The Blessing of Church Discipline

The Blessing of Church Discipline

By: John MacArthur | | 5 min read

I am grieved by many things regarding the state of the church today. But maybe the greatest grief to me is the unholiness of the church and its accomodation to the unsaved. We saw last time how uniformly the teaching on church discipline in Matthew 18 has been ignored. But today we will look at the beautiful design of this God-commanded process and see the goodness built into it.

The first step of the plan is in Matthew 18:15: “If your brother sins, go and show him his fault in private; if he listens to you, you have won your brother.”

Someone might ask, “What sort of sin? How serious does it have to be for me to confront someone?” But the whole point here is that Jesus doesn’t specify a certain type of sin. Any sin of any degree is a defilement. Any sin not only defiles his life, but defiles his relationships, and also defiles the whole church, because we are one body.

If a believer repents after being confronted in private, Jesus says that “you have won your brother.” Which implies that we can lose people even inside the church. You can’t win someone back if you haven’t lost them. Some people have the idea that church discipline is about throwing people out of the church. It is not. It is about keeping people in the church pure.

When somebody falls into a pattern of sin, we have lost that person as a brother through that sin. So we go to recover him because he has value — because winning him back is gain.

Why does he have value? Because the Spirit of God dwells in him. Because he is gifted by the Holy Spirit to have a ministry in the church to all the rest of us. Because he is an instrument by which God can do His work in the church and through the church in the world. That’s the inherent idea here. This one sinning person is so valuable that you go and endeavor to get him back. This is spiritual wealth regained.

It was G. Campbell Morgan many years ago who wrote this about Matthew 18:

It is the great tragedy of a man lost which colors all this instruction; and the purpose that is to be in our heart when we deal with a sinning brother, is that of gaining him. This word "gain" suggests, not merely the effect on the one lost, but the value it creates for those who seek him.

When presently we have done with the shadows and the mists of the little while, we shall understand in the light of the undying ages that if we have gained one man we shall be richer than if we have piled up all the wealth of the world, and never won a human soul. What a blessed thing to gain a man, to possess him for oneself, for the fellowship of friends, for the enterprises of the Church, for the program of high heaven. (The Gospel According to Matthew, 1929)
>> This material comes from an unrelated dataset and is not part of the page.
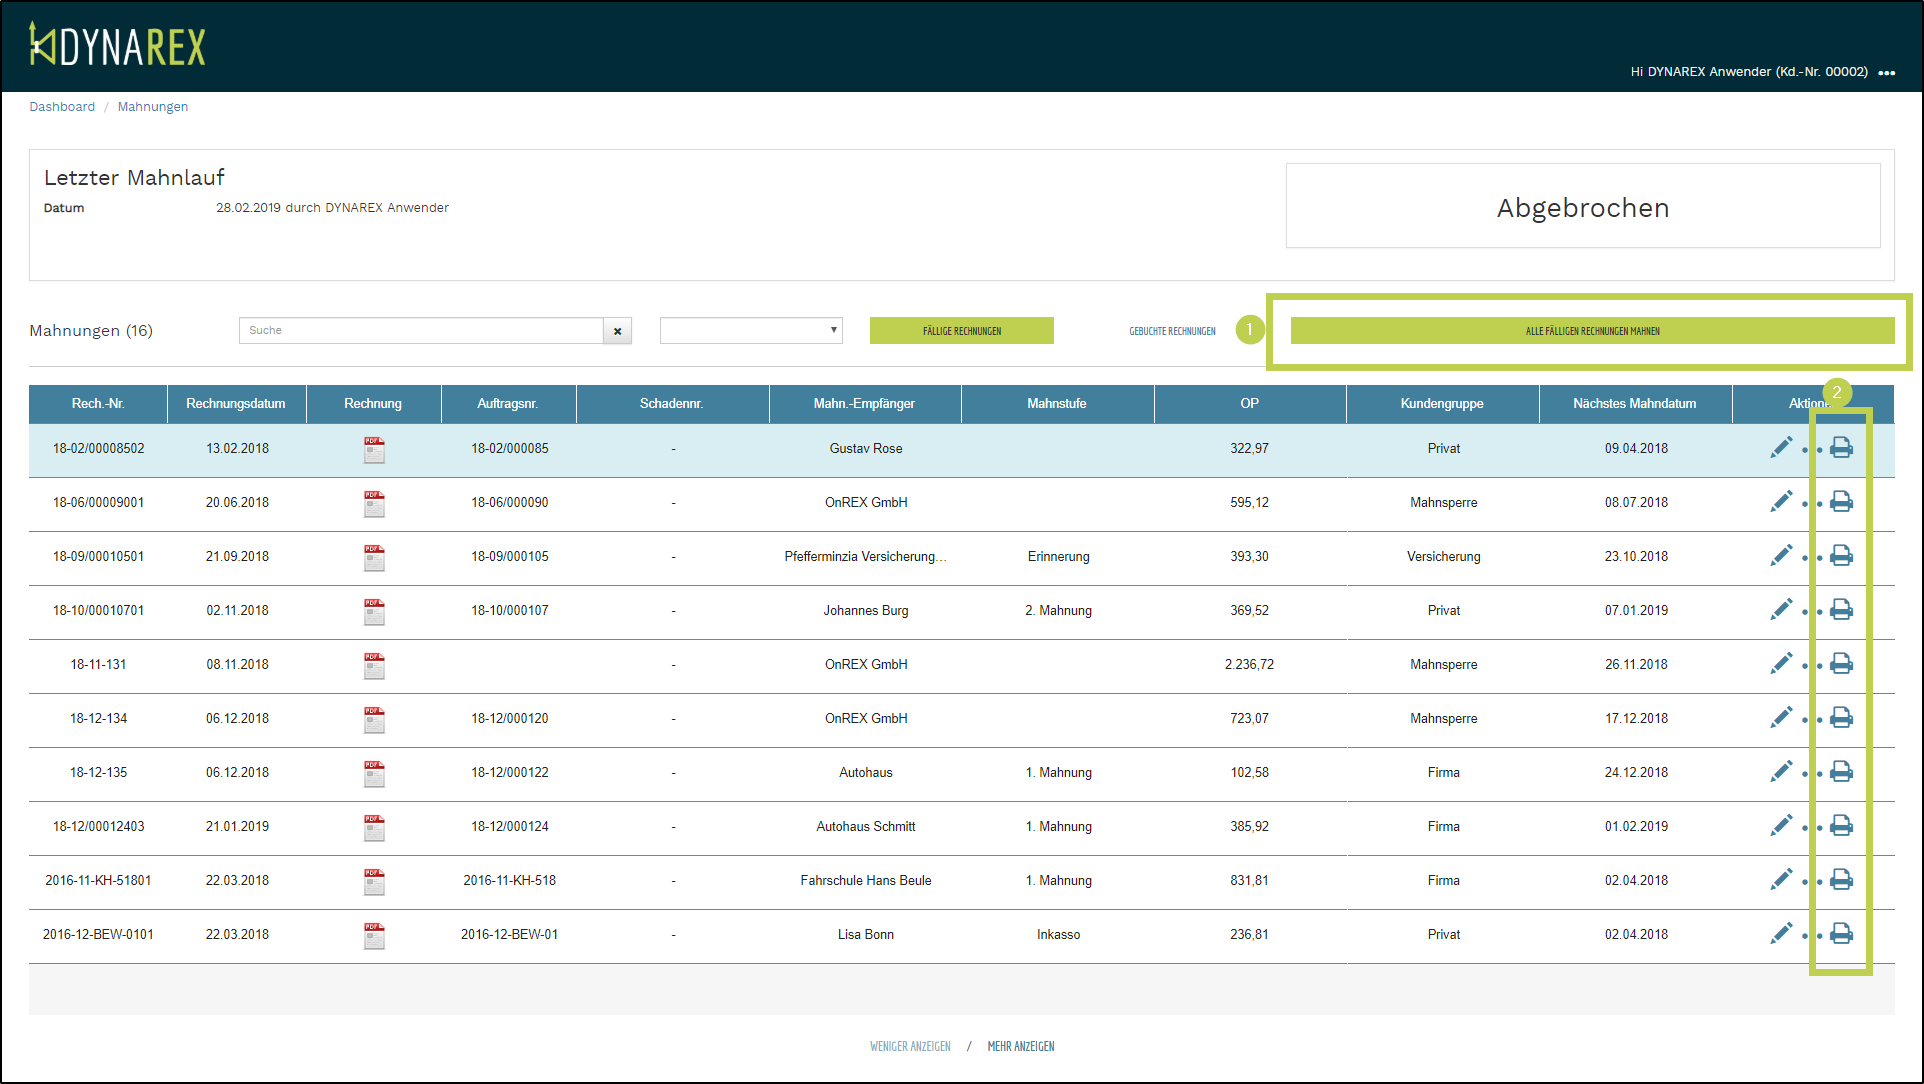1924x1084 pixels.
Task: Open PDF icon for invoice 18-11-131
Action: tap(374, 666)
If you, in the church, are not willing to confront someone’s sin, then you don’t see them as having any value. Christ sees them as having value. He paid the infinite price for them, did He not? He goes after His sinning children to bring them back. And He uses us in the church as a means to do that. This is why it is so important. This is God’s work. And that is why the next step in Matthew 18:16 is given, because this needs to be a relentless process, given the value of the person.

But if he does not listen to you, take one or two more with you, so that by the mouth of two or three witnesses every fact may be confirmed.

The point is that you keep trying to win them back by next going to the extreme of bringing one or two friends along and confronting them again. And if they still don’t listen, you go to the next extreme by presenting the situation before the whole church, so that everyone can work together to win their brother (Matthew 18:17).

This extreme is a noble thing motivated by love. If you ignore someone’s sin, it is proof that you don’t care about them. If you really care, you can’t be indifferent to their sin. I have never been indifferent to the sins of the people I love. I want to do everything I can to restore them in every way I can. If I’m indifferent toward somebody’s sin, it’s somebody who is outside my affection.

And in the church, we are called to love one another without any restraint or boundary. So we tell the whole church and say, “Go after that person.” Only then, if they still refuse to repent, does Jesus say, “Let him be to you as a Gentile and a tax collector” (Matthew 18:17).

What does that mean? It means you no longer accept them into the fellowship, because the church has to protect its holiness. And in an effort to protect its holiness, it calls the professing Christian sinner back from sin, first in private. If that sinner doesn’t respond, then two or three go to them. And if that doesn’t get a response, then you tell the church and the whole church goes. And if that doesn’t bring them back, then put them out of fellowship.

You might say, “This is a hard thing to do. It might end the relationship.” And that’s true; sometimes it will end the relationship. But perhaps it will help to remember that Paul confronted none other than Peter to his face because Peter had sinned (Galatians 2:11).

Was this the end of the relationship between Paul and Peter? Look at what Peter himself later wrote:

Regard the patience of our Lord as salvation; just as also our beloved brother Paul, according to the wisdom given him, wrote to you. (2 Peter 3:15)

Peter still regarded Paul as his beloved brother, because all that Paul ever had in mind in confronting Peter was restoration.

In my own experience, practicing church discipline has not emptied the church. People are still coming, and the Lord is still growing His church. It is a place of love. It is a place of restoration. It is a place of holiness. It is a place of fear. And that’s exactly the way God designed it to be.

This post is based on a sermon Dr. MacArthur preached in 2008, titled "The Childlikeness of Believers: Confronting Sin."